# Task description:
Transcribe the rows word for word, from the line holding "You are a GUI" through the line holding "What do you see at coordinates (11, 20)", inclusive.
## BEGIN Data records
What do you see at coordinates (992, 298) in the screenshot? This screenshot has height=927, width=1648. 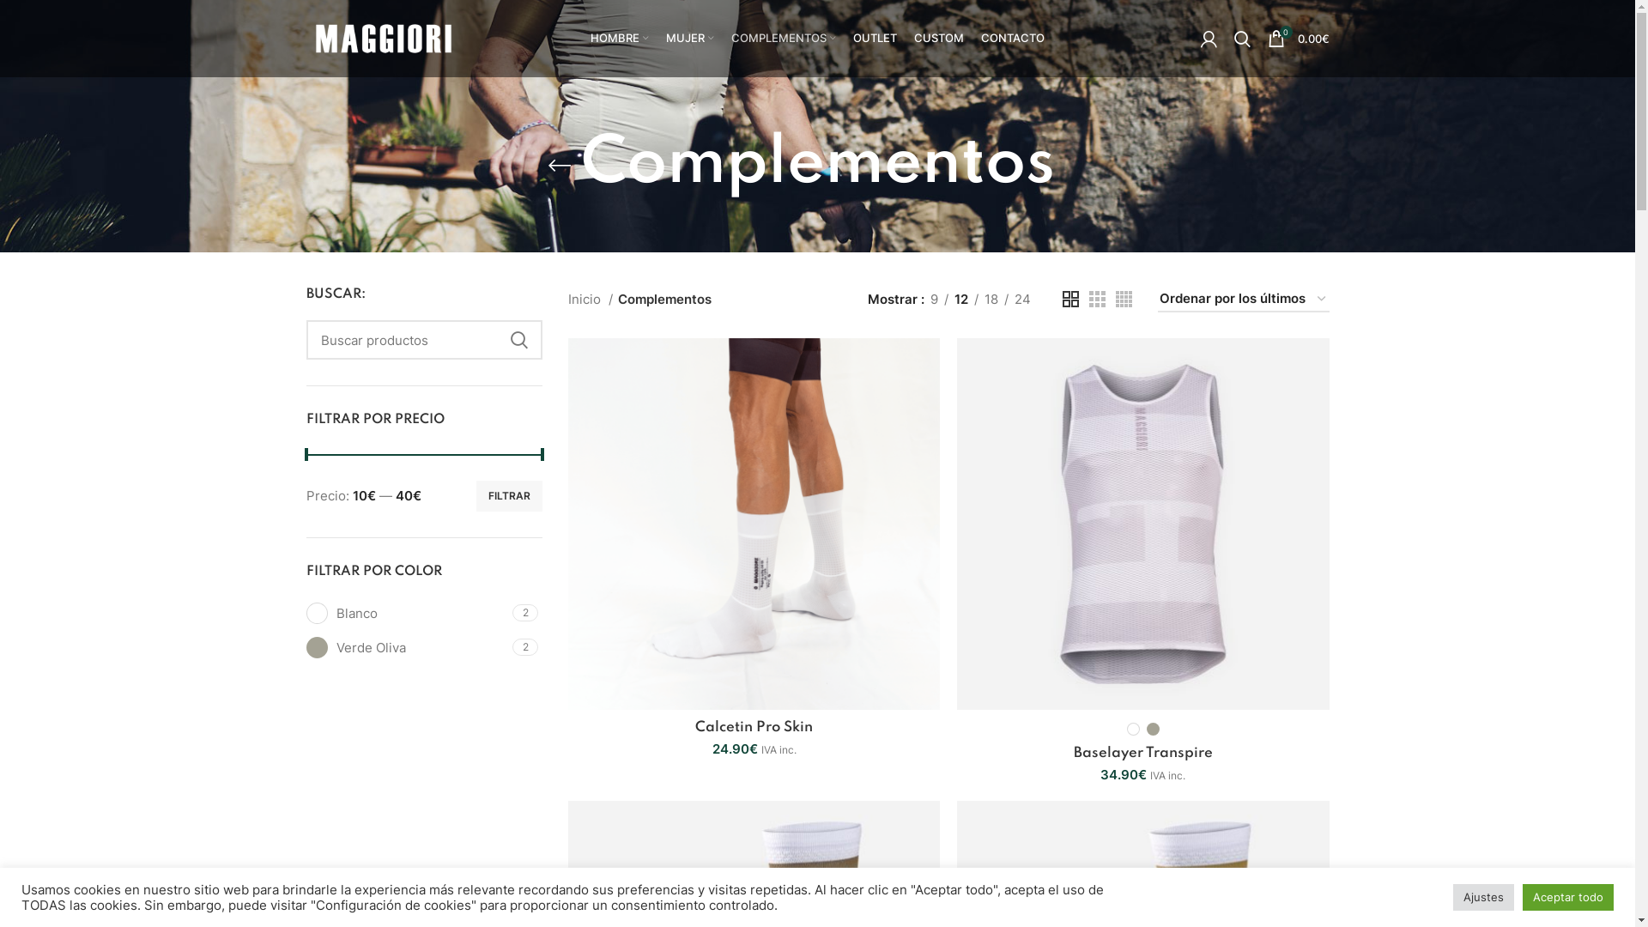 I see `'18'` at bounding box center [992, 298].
## END Data records
## BEGIN Data records
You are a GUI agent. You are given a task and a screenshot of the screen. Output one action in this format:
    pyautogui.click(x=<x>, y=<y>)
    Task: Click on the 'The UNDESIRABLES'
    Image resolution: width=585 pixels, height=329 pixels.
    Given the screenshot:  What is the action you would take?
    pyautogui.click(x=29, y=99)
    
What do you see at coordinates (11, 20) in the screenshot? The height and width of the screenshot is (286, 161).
## END Data records
# Solution for this exercise:
You are a GUI agent. You are given a task and a screenshot of the screen. Output one action in this format:
    pyautogui.click(x=<x>, y=<y>)
    Task: Click on the 'The UNDESIRABLES'
    Image resolution: width=585 pixels, height=329 pixels.
    Given the screenshot:  What is the action you would take?
    pyautogui.click(x=29, y=99)
    
What do you see at coordinates (11, 20) in the screenshot? The height and width of the screenshot is (286, 161).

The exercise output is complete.